§ **Text section**:
- Opening Delimiter -
KPMG, one of the Big Four accounting firms, has made a controversial decision to reduce pay offers for some staff in offices near London. This move comes as a fresh blow to the industry, affecting those in commuter belt towns like Reading and Watford. The firm has brought pay ranges for these roles in line with those offered in other locations, such as Birmingham and Manchester. Consequently, new hires or promoted employees in these offices may face a significant reduction in their salaries, potentially thousands of pounds less than the previous year.
A spokesperson for KPMG UK clarifies that this adjustment is part of an annual benchmarking process to guide their reward strategy. They assure that no colleagues have had their salaries decreased as a result. However, this decision comes at a challenging time for advisory firms, following a boom in demand for their services during and after the pandemic. The slump in consulting work, due to geopolitical shocks and economic concerns, has led to a cautious spending environment among clients.
- Closing Delimiter -
Collected data
- Opening Delimiter -
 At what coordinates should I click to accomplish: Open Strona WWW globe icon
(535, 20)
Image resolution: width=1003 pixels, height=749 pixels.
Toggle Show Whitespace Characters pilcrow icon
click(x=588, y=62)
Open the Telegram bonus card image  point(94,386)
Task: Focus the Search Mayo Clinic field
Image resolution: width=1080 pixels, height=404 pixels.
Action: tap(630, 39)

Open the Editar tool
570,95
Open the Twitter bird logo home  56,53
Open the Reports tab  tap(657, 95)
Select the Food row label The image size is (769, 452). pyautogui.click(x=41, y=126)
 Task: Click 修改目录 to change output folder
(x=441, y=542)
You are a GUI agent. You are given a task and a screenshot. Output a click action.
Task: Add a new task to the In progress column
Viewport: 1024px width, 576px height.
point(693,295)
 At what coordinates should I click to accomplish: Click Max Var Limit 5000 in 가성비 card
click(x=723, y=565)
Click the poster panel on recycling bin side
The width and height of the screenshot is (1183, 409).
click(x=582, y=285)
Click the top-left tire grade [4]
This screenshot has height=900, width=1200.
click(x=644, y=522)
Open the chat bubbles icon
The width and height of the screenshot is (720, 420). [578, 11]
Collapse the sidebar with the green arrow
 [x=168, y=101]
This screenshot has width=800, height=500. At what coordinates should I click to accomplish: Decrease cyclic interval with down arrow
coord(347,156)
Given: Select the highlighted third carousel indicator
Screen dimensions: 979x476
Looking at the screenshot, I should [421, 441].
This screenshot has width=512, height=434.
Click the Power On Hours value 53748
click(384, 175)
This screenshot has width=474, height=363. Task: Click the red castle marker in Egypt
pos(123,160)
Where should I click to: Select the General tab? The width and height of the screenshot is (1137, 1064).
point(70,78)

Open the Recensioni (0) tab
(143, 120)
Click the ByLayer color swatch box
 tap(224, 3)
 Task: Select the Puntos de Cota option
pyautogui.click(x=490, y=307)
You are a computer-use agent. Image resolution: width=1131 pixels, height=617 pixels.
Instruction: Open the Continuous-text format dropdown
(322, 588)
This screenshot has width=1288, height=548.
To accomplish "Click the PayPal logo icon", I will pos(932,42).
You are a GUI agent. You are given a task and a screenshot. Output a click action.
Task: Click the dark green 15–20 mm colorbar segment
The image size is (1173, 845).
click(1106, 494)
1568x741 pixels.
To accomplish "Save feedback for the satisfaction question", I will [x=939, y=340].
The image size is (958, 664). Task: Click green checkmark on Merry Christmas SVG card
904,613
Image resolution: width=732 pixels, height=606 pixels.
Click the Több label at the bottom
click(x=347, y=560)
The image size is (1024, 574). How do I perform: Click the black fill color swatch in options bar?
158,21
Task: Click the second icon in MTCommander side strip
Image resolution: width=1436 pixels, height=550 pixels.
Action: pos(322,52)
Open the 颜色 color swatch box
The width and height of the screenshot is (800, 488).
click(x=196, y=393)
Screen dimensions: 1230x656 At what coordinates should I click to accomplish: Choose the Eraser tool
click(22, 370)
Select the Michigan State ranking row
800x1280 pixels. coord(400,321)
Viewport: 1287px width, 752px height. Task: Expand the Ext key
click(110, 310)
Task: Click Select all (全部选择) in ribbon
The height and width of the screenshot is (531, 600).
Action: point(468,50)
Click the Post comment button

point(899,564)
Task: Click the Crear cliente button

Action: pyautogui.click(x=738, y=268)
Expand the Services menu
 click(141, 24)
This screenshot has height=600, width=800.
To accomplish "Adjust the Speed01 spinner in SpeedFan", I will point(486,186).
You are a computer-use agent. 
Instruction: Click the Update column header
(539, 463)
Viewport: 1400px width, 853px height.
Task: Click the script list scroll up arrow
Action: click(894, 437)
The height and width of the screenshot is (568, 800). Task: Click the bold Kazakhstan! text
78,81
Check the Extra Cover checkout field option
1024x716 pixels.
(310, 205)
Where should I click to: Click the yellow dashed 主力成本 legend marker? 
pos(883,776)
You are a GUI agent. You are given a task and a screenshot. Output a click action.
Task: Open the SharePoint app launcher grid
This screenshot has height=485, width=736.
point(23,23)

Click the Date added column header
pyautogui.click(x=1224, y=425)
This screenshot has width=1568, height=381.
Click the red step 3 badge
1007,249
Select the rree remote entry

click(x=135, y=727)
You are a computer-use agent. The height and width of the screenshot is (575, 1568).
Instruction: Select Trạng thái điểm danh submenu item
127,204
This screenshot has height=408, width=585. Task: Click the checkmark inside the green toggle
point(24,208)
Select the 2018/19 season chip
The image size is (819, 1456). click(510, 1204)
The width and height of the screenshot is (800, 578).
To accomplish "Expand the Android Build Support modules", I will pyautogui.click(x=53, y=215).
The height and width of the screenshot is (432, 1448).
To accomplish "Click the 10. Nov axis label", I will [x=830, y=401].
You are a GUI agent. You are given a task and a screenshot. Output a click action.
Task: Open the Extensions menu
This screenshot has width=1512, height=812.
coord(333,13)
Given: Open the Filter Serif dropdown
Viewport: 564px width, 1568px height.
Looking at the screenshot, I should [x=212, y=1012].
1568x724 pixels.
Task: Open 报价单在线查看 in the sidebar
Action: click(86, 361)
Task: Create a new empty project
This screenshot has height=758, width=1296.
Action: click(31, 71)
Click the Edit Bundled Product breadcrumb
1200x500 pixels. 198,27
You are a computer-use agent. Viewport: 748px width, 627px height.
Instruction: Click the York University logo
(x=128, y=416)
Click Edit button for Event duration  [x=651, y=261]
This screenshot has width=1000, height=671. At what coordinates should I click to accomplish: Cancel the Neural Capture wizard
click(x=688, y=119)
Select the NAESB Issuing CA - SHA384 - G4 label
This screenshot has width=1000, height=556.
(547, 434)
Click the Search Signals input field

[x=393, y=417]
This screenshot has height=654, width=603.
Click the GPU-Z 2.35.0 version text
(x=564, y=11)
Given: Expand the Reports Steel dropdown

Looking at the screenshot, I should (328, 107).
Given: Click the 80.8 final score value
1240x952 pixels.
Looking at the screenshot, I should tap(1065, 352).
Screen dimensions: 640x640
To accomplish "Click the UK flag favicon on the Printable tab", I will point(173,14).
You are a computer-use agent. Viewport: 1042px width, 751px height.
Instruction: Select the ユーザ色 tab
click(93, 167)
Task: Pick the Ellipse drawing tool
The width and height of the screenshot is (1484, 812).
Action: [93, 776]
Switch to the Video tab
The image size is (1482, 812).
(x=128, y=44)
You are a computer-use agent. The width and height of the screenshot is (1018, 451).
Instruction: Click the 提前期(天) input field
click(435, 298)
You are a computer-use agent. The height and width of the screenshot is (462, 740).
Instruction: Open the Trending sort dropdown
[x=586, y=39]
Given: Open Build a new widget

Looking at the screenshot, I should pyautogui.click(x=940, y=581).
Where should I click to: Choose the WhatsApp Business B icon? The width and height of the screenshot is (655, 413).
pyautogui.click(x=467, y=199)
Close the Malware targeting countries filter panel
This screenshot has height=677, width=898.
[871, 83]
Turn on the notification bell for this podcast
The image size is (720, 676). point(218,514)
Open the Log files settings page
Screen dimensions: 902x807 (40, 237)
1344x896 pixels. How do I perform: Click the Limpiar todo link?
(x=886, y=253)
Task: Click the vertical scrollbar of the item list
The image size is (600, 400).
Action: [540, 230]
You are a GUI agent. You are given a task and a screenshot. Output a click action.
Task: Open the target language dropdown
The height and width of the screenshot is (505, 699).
- Closing Delimiter -
§ **Tasks for this exercise**:
1: In the text on KPMG's pay offers, which two cities' pay ranges were the offices near London brought in line with?
2: Extend the text on KPMG's pay offers from its last sentence.

§ **List of answers**:
1: Birmingham and Manchester.

2:
Despite the slowdown, KPMG's revenues rose by 1% last year, with pay packages for its UK partners climbing 9% to an average of £816,000. However, the firm has taken cost-cutting measures, including axing hundreds of jobs and implementing a pay freeze for thousands of employees in 2023. Additionally, junior auditors have been stripped of overtime pay, with the axing of a 'recharges' system.
The regional pay shake-up comes two years after the Financial Reporting Council (FRC) urged KPMG and other big accounting companies to pay younger staff in their audit divisions higher salaries. This move was intended to make careers in auditing more attractive. With the budget approaching, accountancy firms like KPMG are bracing for a tax raid as the chancellor seeks to plug a multibillion-pound hole in the public finances by targeting those with the 'broadest shoulders'. However, lobbying from white-collar firms may have softened the impact of the tax raid.